The Texas A&M University System Health Science Center will mark National Patient Safety Awareness Week (March 9 through 15) with activities designed to education the public about becoming more effective partners in their own healthcare.
Josie Williams, director of the Health Science Center’s Quality, Patient Safety Initiatives program, stressed several messages for Patient Safety Awareness Week: encouraging patients to become more informed healthcare consumers and to communicate with their health professionals, asking questions and raising points of potential misunderstanding or disagreement; urging family members to become involved with their loved ones’ healthcare needs, if necessary serving as advocates with medical professionals; and urging patients to become educated about the medications they have been prescribed before they take any drug.

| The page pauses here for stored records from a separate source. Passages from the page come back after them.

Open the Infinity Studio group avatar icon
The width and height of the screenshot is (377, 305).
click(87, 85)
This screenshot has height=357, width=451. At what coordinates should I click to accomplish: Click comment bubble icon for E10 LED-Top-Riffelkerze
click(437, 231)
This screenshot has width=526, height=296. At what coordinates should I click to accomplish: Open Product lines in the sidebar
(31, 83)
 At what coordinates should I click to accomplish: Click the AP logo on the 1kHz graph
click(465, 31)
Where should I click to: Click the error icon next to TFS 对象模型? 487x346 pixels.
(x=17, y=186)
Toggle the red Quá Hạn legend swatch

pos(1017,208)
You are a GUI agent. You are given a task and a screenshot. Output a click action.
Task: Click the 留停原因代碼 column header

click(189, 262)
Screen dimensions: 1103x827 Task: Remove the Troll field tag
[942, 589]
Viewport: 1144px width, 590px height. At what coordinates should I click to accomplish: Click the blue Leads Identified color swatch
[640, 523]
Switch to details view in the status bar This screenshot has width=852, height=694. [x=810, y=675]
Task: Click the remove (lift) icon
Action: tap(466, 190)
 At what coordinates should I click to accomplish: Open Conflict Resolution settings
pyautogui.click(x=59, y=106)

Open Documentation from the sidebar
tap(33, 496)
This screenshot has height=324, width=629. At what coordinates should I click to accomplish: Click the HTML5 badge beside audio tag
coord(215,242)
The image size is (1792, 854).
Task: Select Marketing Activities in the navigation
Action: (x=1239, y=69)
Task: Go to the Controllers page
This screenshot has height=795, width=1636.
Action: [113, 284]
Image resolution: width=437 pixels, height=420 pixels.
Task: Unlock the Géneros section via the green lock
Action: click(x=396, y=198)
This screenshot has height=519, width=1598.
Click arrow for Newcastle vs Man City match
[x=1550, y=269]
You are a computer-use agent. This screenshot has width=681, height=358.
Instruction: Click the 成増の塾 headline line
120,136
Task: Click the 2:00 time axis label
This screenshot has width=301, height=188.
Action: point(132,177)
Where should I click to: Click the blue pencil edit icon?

Activities scheduled include an exhibit at Post Oak Mall on Sunday, March 9, from 1 to 5 p.m. Patient safety materials printed in both English and Spanish will be distributed, and health professionals will be on hand to discuss pharmacy safety and service, patients’ roles in making healthcare safer, and roles of patient advocates. On Monday, March 17, from 10 a.m. to 2 p.m., the same exhibit will travel to the Texas A&M University Memorial Student Center.
Dr. Williams will also discuss patient safety issues live at noon on KBTX-TV on March 11. On March 12, the patient safety exhibit will travel to the main entrance of St. Joseph’s Hospital, where it will be available from 9 a.m. to 1 p.m.
“In this upcoming Patient Safety Awareness Week, we are really stressing partnership and communication,” said Williams, who is also an assistant professor in the A&M System Health Science Center College of Medicine’s department of family and community medicine. “Patients in the past have seen physicians as authority figures, really, but as things get more complex, as technologies play more of an important role in what physicians do and don’t do, it is critically important for patients to become partners in their health care. That’s a new concept, not only for patients but also for physicians. But it’s a very important concept because healthcare is much more complex than it used to be.”
The Texas A&M University System Health Science Center provides the state with health education, outreach and research. Its five components located in communities throughout Texas are Baylor College of Dentistry, the College of Medicine, the Graduate School of Biomedical Sciences, the Institute of Biosciences and Technology and the School of Rural Public Health.